Medical Decision Making (MDM)
MDM is a type of decision making that helps establish diagnosis, assess the status of a condition, and determine the right kind of management. It’s typically broken into three elements:
- The number and complexity of problem(s) that are addressed during the session.
- The amount or complexity of data you need to review and analyze. This data includes medical records, tests, and/or other information that must be obtained, ordered and reviewed. This also might include information obtained from multiple sources or other team members.
- The risk of complications, morbidity or mortality arising from management decisions made at the visit—associated with the client’s problem(s), the diagnostic procedure(s), and treatment(s).
Note that comorbidities are not considered unless they are addressed during the session or add complexity or risk to the management of the client.
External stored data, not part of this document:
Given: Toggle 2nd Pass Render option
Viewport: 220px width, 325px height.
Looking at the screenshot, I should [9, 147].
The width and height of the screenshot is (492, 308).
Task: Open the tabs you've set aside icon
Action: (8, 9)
Please visit this AMA guide for the latest criteria for MDM, starting with the chart on page 8: Evaluation and Management Service Guidelines.
Add-on codes
E/M services can sometimes require add-on codes if you provide further care or psychotherapy in addition to medical and evaluation. For example, the following codes can be added:
- 90833: Individual psychotherapy, 30 minutes
- 16-37 minutes face to face with the client
- 90836: Individual psychotherapy, 45 minutes
- 38-52 minutes face to face with the client
- 90838 - Individual psychotherapy, 60 minutes
- 53 minutes or more face to face with the client
For psychotherapy add-on codes, documentation must include:
- Total time spent in the session
- Time specifically spent conducting psychotherapy
- Modality/intervention type of psychotherapy delivered and reasoning/plan for the psychotherapy time
Disclaimer
This document is intended for educational purposes only. It is designed to facilitate compliance with payer requirements and applicable law, but please note that the applicable laws and requirements vary from payer to payer and state to state. Please check with your legal counsel or state licensing board for specific requirements.